━━ Data ━━

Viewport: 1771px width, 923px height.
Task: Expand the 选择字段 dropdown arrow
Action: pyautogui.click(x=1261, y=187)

━━━
━━ Data ━━

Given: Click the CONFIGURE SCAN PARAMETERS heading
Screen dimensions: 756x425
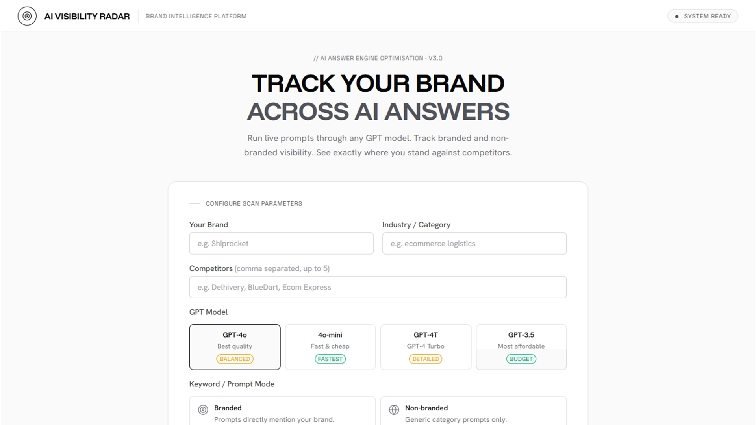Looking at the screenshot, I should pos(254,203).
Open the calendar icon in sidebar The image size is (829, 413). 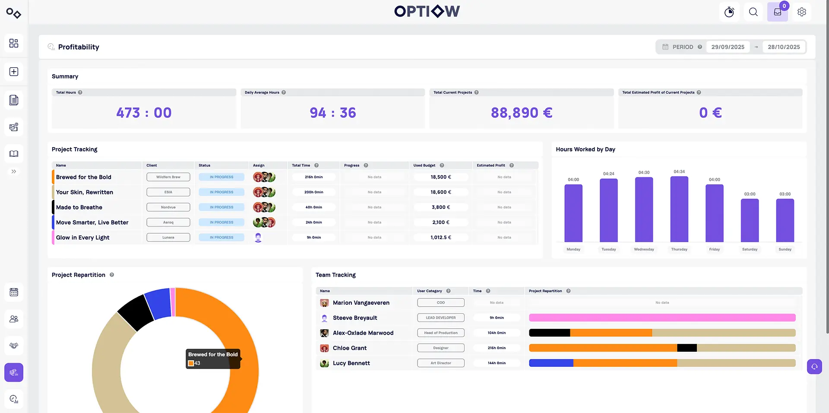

━━━

Task: An exact copy is needed. It runs from the line above containing "Screen dimensions: 756x425" down to the line containing "Open the calendar", both included, with no pictures.

Exercise response:
Screen dimensions: 756x425
Looking at the screenshot, I should pos(254,203).
Open the calendar icon in sidebar The image size is (829, 413). 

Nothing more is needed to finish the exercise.